■ Aim of the exercise:
Please retype every entry, keeping each one exactly as written.
___ Record set ___
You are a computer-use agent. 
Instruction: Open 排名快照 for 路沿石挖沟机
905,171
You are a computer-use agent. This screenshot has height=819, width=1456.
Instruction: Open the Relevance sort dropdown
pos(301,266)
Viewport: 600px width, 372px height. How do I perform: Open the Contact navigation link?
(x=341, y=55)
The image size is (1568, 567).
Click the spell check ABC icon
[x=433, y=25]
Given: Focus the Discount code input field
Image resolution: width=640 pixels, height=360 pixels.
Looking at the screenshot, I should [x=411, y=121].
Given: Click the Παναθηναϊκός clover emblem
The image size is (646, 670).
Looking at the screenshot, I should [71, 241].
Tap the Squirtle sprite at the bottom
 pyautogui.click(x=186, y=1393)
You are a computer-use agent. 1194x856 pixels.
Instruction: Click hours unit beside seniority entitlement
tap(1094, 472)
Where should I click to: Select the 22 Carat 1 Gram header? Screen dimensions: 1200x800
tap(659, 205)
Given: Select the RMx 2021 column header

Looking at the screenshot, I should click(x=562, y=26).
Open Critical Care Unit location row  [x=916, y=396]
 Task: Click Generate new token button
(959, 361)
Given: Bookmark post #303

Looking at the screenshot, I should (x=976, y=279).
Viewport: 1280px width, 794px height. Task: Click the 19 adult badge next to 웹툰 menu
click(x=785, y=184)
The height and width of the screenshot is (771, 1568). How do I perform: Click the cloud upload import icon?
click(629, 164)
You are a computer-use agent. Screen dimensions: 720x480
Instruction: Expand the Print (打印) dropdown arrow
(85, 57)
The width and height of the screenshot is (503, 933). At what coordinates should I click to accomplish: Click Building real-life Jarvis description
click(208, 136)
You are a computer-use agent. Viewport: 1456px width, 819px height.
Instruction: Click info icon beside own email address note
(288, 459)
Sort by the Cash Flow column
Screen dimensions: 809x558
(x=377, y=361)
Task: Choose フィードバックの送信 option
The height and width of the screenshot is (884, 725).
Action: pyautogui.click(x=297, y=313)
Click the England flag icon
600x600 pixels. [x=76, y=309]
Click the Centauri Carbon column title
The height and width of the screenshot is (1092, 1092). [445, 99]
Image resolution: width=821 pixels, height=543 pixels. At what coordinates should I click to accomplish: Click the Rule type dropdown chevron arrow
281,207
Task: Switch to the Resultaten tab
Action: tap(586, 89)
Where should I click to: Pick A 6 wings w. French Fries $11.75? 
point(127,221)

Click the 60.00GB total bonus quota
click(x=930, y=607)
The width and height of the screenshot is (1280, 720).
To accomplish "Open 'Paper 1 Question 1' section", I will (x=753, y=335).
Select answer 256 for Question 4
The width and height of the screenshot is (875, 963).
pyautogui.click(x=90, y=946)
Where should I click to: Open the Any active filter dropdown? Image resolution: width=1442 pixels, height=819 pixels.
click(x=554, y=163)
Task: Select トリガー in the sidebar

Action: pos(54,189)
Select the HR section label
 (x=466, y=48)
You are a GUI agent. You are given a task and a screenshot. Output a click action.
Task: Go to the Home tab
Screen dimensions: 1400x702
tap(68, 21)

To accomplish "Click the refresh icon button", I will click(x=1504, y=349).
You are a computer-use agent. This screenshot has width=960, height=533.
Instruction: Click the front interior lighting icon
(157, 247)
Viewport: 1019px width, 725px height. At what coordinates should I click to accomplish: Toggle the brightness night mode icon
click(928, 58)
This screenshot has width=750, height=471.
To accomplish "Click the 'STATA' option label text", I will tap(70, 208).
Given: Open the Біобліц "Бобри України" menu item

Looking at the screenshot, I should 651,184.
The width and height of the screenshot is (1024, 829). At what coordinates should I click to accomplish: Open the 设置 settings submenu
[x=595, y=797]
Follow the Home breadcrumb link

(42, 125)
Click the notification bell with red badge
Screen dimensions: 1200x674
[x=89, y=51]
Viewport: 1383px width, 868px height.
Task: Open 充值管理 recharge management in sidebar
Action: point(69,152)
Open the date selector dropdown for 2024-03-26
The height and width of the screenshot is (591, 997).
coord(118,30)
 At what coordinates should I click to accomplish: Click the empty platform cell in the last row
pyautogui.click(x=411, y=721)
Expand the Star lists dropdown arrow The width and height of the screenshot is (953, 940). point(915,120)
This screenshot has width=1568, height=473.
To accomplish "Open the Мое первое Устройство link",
___
■ Finished exercise:
You are a computer-use agent. 
Instruction: Open 排名快照 for 路沿石挖沟机
905,171
You are a computer-use agent. This screenshot has height=819, width=1456.
Instruction: Open the Relevance sort dropdown
pos(301,266)
Viewport: 600px width, 372px height. How do I perform: Open the Contact navigation link?
(x=341, y=55)
The image size is (1568, 567).
Click the spell check ABC icon
[x=433, y=25]
Given: Focus the Discount code input field
Image resolution: width=640 pixels, height=360 pixels.
Looking at the screenshot, I should [x=411, y=121].
Given: Click the Παναθηναϊκός clover emblem
The image size is (646, 670).
Looking at the screenshot, I should [71, 241].
Tap the Squirtle sprite at the bottom
 pyautogui.click(x=186, y=1393)
You are a computer-use agent. 1194x856 pixels.
Instruction: Click hours unit beside seniority entitlement
tap(1094, 472)
Where should I click to: Select the 22 Carat 1 Gram header? Screen dimensions: 1200x800
tap(659, 205)
Given: Select the RMx 2021 column header

Looking at the screenshot, I should click(x=562, y=26).
Open Critical Care Unit location row  [x=916, y=396]
 Task: Click Generate new token button
(959, 361)
Given: Bookmark post #303

Looking at the screenshot, I should (x=976, y=279).
Viewport: 1280px width, 794px height. Task: Click the 19 adult badge next to 웹툰 menu
click(x=785, y=184)
The height and width of the screenshot is (771, 1568). How do I perform: Click the cloud upload import icon?
click(629, 164)
You are a computer-use agent. Screen dimensions: 720x480
Instruction: Expand the Print (打印) dropdown arrow
(85, 57)
The width and height of the screenshot is (503, 933). At what coordinates should I click to accomplish: Click Building real-life Jarvis description
click(208, 136)
You are a computer-use agent. Viewport: 1456px width, 819px height.
Instruction: Click info icon beside own email address note
(288, 459)
Sort by the Cash Flow column
Screen dimensions: 809x558
(x=377, y=361)
Task: Choose フィードバックの送信 option
The height and width of the screenshot is (884, 725).
Action: pyautogui.click(x=297, y=313)
Click the England flag icon
600x600 pixels. [x=76, y=309]
Click the Centauri Carbon column title
The height and width of the screenshot is (1092, 1092). [445, 99]
Image resolution: width=821 pixels, height=543 pixels. At what coordinates should I click to accomplish: Click the Rule type dropdown chevron arrow
281,207
Task: Switch to the Resultaten tab
Action: tap(586, 89)
Where should I click to: Pick A 6 wings w. French Fries $11.75? 
point(127,221)

Click the 60.00GB total bonus quota
click(x=930, y=607)
The width and height of the screenshot is (1280, 720).
To accomplish "Open 'Paper 1 Question 1' section", I will (x=753, y=335).
Select answer 256 for Question 4
The width and height of the screenshot is (875, 963).
pyautogui.click(x=90, y=946)
Where should I click to: Open the Any active filter dropdown? Image resolution: width=1442 pixels, height=819 pixels.
click(x=554, y=163)
Task: Select トリガー in the sidebar

Action: pos(54,189)
Select the HR section label
 (x=466, y=48)
You are a GUI agent. You are given a task and a screenshot. Output a click action.
Task: Go to the Home tab
Screen dimensions: 1400x702
tap(68, 21)

To accomplish "Click the refresh icon button", I will click(x=1504, y=349).
You are a computer-use agent. This screenshot has width=960, height=533.
Instruction: Click the front interior lighting icon
(157, 247)
Viewport: 1019px width, 725px height. At what coordinates should I click to accomplish: Toggle the brightness night mode icon
click(928, 58)
This screenshot has width=750, height=471.
To accomplish "Click the 'STATA' option label text", I will tap(70, 208).
Given: Open the Біобліц "Бобри України" menu item

Looking at the screenshot, I should 651,184.
The width and height of the screenshot is (1024, 829). At what coordinates should I click to accomplish: Open the 设置 settings submenu
[x=595, y=797]
Follow the Home breadcrumb link

(42, 125)
Click the notification bell with red badge
Screen dimensions: 1200x674
[x=89, y=51]
Viewport: 1383px width, 868px height.
Task: Open 充值管理 recharge management in sidebar
Action: point(69,152)
Open the date selector dropdown for 2024-03-26
The height and width of the screenshot is (591, 997).
coord(118,30)
 At what coordinates should I click to accomplish: Click the empty platform cell in the last row
pyautogui.click(x=411, y=721)
Expand the Star lists dropdown arrow The width and height of the screenshot is (953, 940). point(915,120)
This screenshot has width=1568, height=473.
To accomplish "Open the Мое первое Устройство link",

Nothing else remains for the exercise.